The required answer is an exact copy of every line from the beginning of the entries through the line with "Given: Click the bullet of 一键自动生成放映级演示 node", with all pictures omitted.

* **EXERCISE DATA**:
=== Section Start ===

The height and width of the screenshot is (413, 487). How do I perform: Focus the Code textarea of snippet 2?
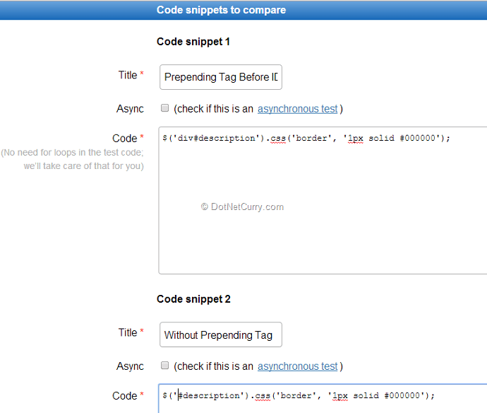[x=323, y=400]
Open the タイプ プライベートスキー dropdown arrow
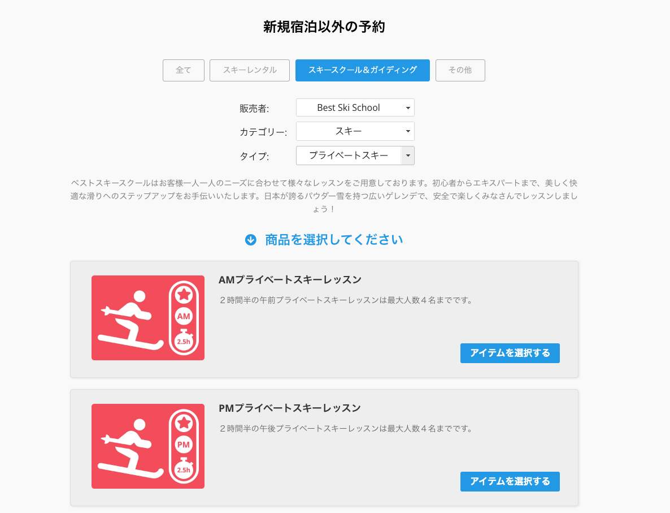This screenshot has height=513, width=670. [x=408, y=156]
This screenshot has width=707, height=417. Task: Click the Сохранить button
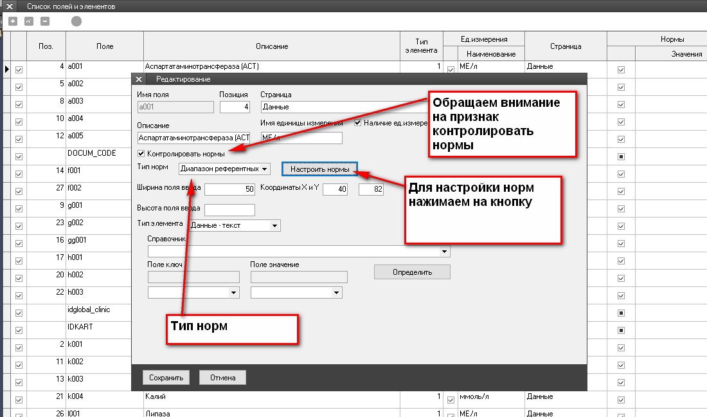(x=166, y=378)
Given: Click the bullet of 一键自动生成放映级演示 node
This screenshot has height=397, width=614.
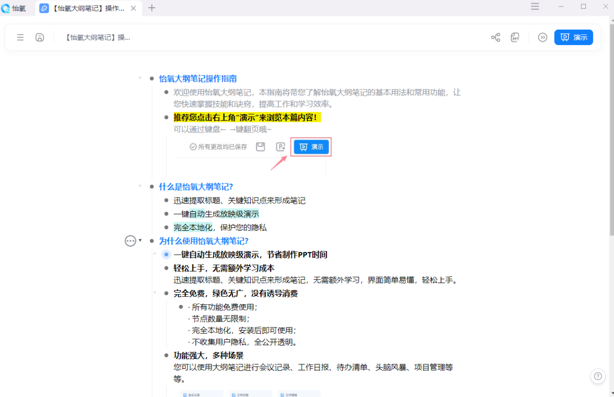Looking at the screenshot, I should click(166, 255).
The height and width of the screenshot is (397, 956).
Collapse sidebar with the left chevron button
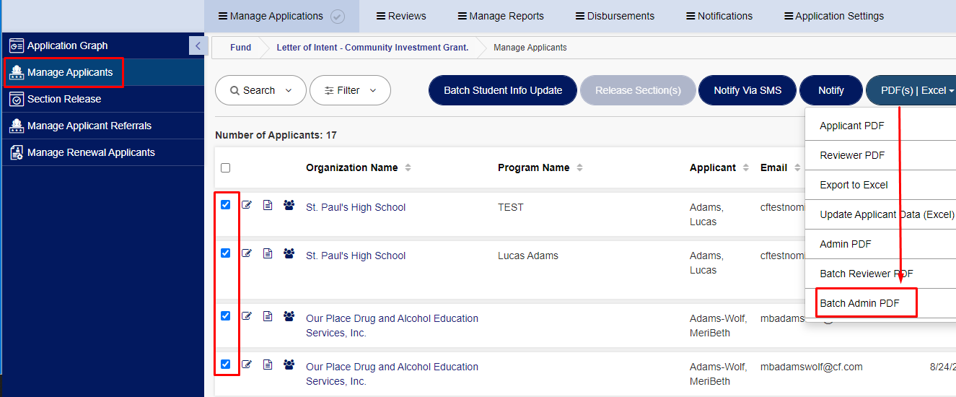[x=198, y=45]
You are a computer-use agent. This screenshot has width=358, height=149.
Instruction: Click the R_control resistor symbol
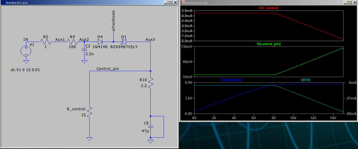89,112
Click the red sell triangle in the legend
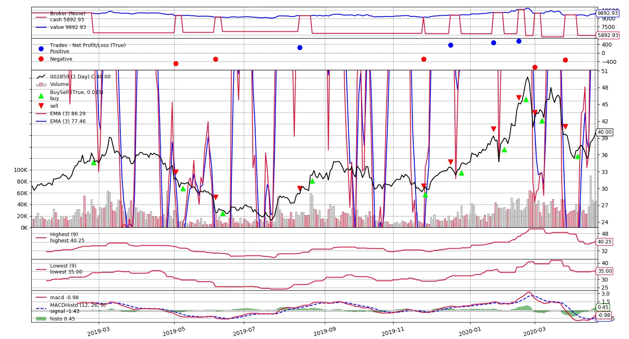629x339 pixels. (x=41, y=106)
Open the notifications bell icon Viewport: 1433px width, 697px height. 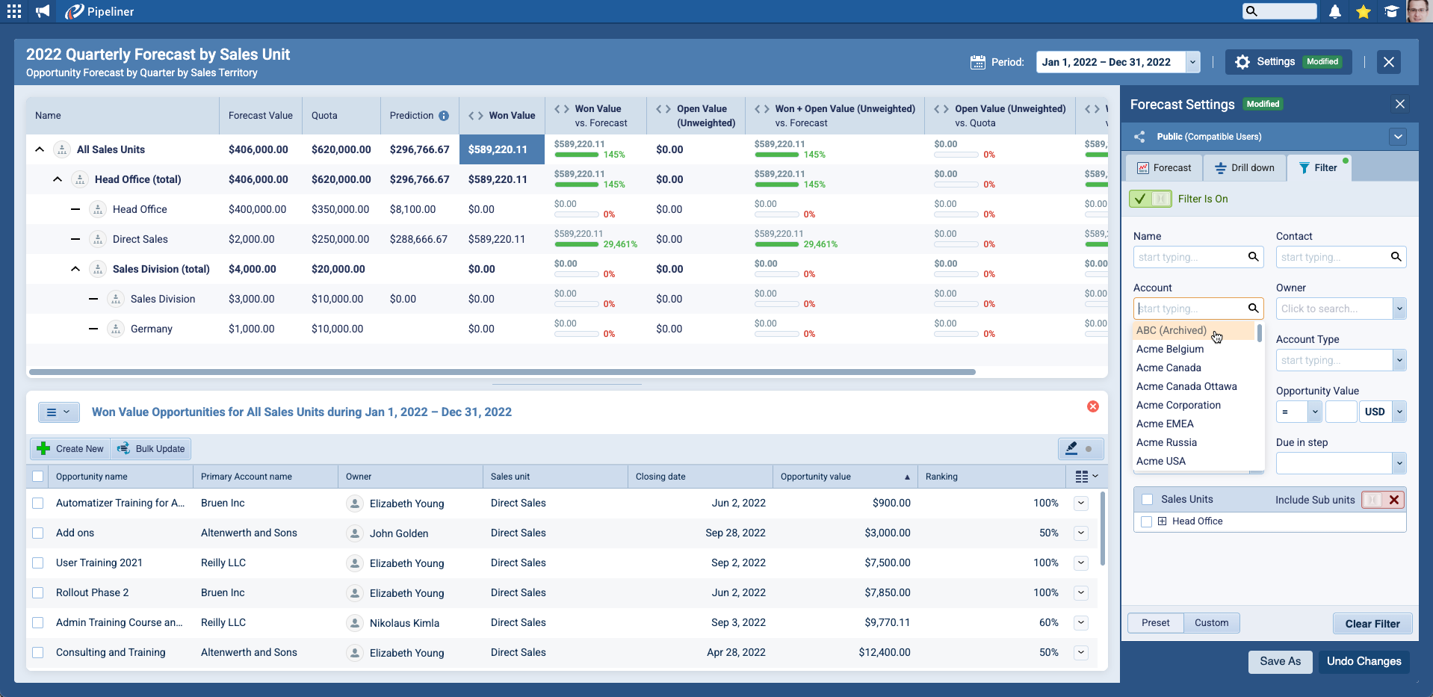(1335, 11)
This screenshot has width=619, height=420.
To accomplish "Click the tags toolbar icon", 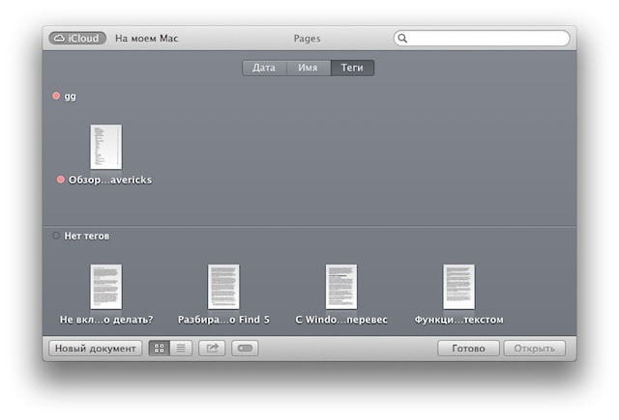I will pos(245,349).
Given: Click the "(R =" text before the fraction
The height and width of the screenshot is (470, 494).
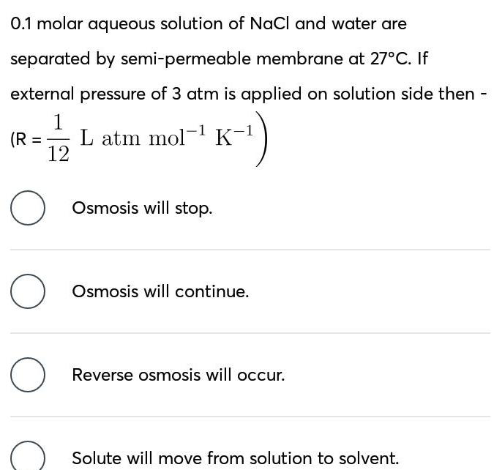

=== Section End ===

* **SOLUTION TO THIS EXERCISE**:
The height and width of the screenshot is (413, 487). How do I perform: Focus the Code textarea of snippet 2?
[x=323, y=400]
Open the タイプ プライベートスキー dropdown arrow
This screenshot has height=513, width=670. [x=408, y=156]
This screenshot has width=707, height=417. Task: Click the Сохранить button
(x=166, y=378)
Given: Click the bullet of 一键自动生成放映级演示 node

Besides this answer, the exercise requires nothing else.